July Sneak-Peek: With Puppy Hips, Tighter Is Better
Hip dysplasia is a common problem in growing dogs. Hip dysplasia is defined as abnormal development of the hip joint. Medium and larger breed dogs are most commonly affected. Hip dysplasia can affect any breed including mix breed dogs, but the condition is particularly common in retrievers, German Shepherds, Rottweilers, setters, St. Bernards, Alaskan Huskies and Newfoundlands. This problem typically begins around 3 months of age and slowly progresses while the dog is maturing.
Hip dysplasia leads to a loose hip. The hip is composed of a ball (femur) and socket (acetabulum) joint. Instability occurs if the socket develops with inadequate depth. A shallow socket allows the head to partially slide out of the socket, causing damage to the edge of the socket and surface of the ball. The cartilage surfaces of the joint become damaged, leading to progressive, painful arthritis. The arthritis progresses gradually over the lifetime of the dog. Secondary muscle atrophy occurs due to reluctance to use the limb properly because of the associated pain.

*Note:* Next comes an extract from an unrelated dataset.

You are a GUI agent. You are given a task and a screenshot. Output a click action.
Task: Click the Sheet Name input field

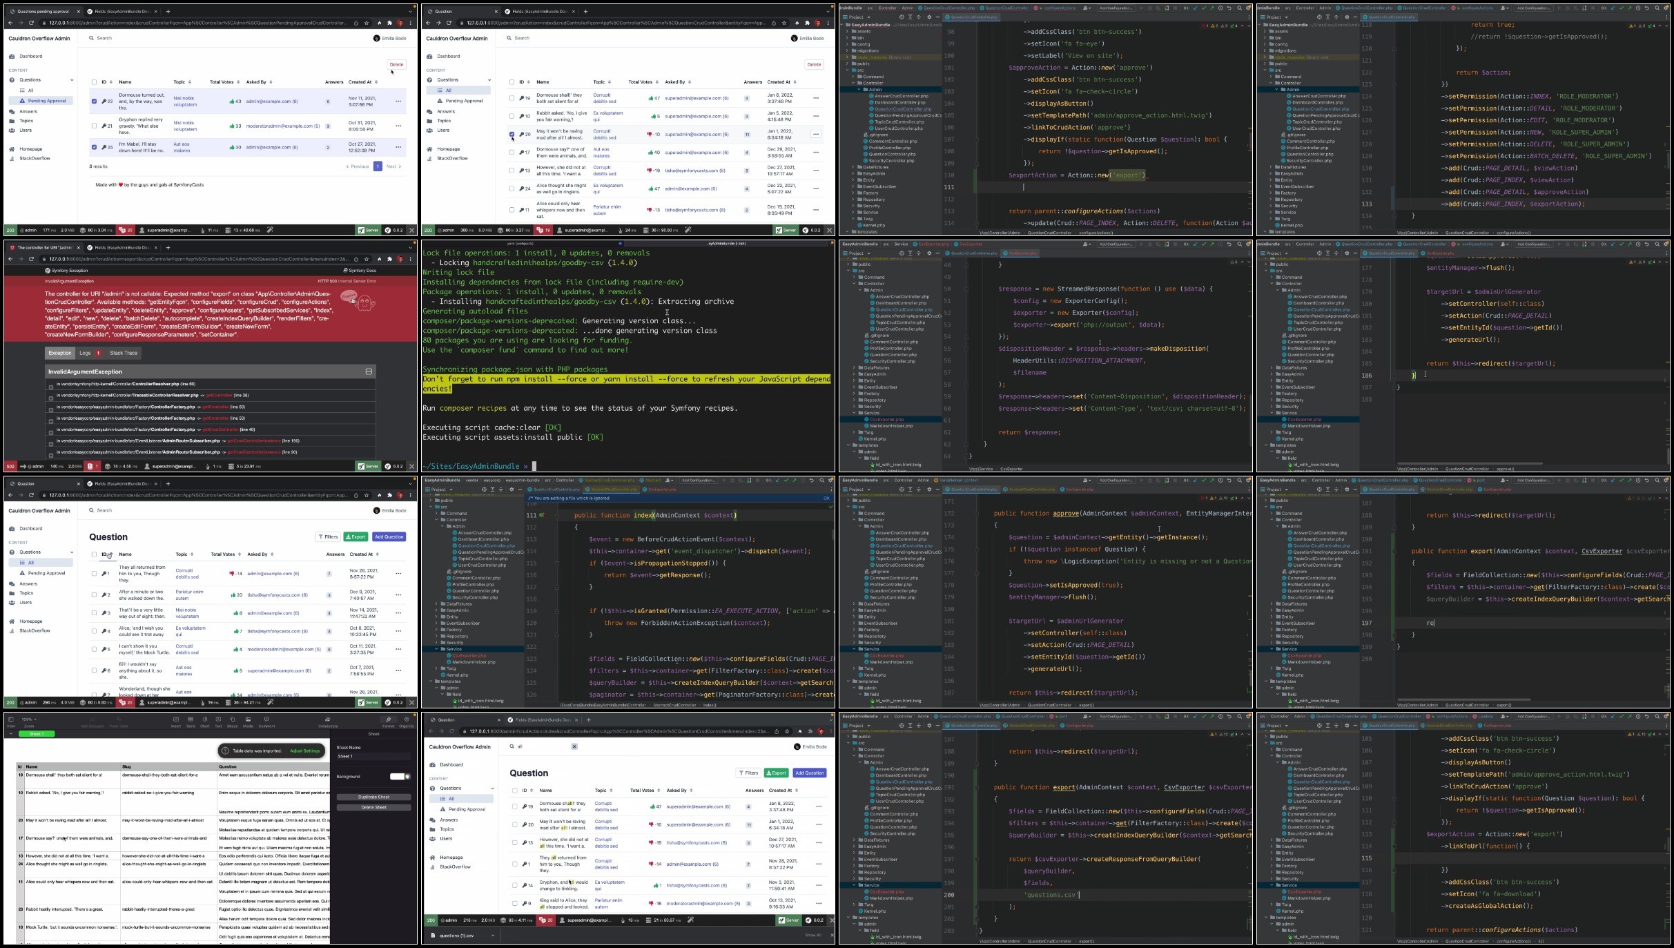(373, 756)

How can you tell if your puppy has sloppy hips? One clinical sign of hip dysplasia is a “bunny-hopping” gait. Normally, the hind legs of a dog will move opposite of one another when running. When the left leg moves forward the right leg moves back. The hind legs of a dog having hip dysplasia typically move in unison, coming forward and moving back together, similar to the way a bunny runs. Other clinical symptoms include reluctance to jump, difficulty rising, muscle wasting of the hip area, hips that sway excessively when walking or trotting and pain when the hips are extended behind the dog.
Your veterinarian can quickly make a diagnosis of hip dysplasia. It is a good idea to have all medium and large breed puppies screened by your veterinarian at 3-4 months of age. The condition of the hip is assessed with an orthopedic examination and a radiograph (x-ray). If a loose hip is diagnosed your puppy may be referred to an orthopedic specialist, such as Gulf Coast Veterinary Specialists, for a second opinion and recommendation. It is critical that a diagnosis of hip dysplasia be made as early as possibly. The earlier the condition is discovered, the more options exist for its treatment.
Steps can be taken to save the hip if the condition is caught early before arthritis develops. A simple and quick procedure called juvenile pelvic symphysiodesis (JPS) may be indicated if hip dysplasia is diagnosed between 3-4 months of age. This minimally invasive surgical procedure is associated with almost no pain and modifies the growth pattern of the hip, leading to a deeper, tighter hip. If hip dysplasia is diagnosed between 5-10 months of age, the puppy may be eligible for a double pelvic osteotomy (DPO). This surgical procedure shifts the position of the socket, making it deeper and increasing the tightness of the hip. The DPO is a much-improved technique compared to its predecessor- the triple pelvic osteotomy (TPO). The advantages of the DPO are less invasive surgery, both hips can be repaired at the same time, the normal width of the pelvic canal can be maintained and increased stability of the pelvis using specially designed locking plates and screws. Both JPS and DPO are designed to save the normal hip, prevent arthritis and avoid the necessity of a total hip replacement (THR) or femoral head ostectomy (FHO) in the future.
If you suspect your puppy or dog has hip dysplasia, see your veterinarian as soon as possible. The key to success and saving your puppy’s hips is early diagnosis and appropriate treatment!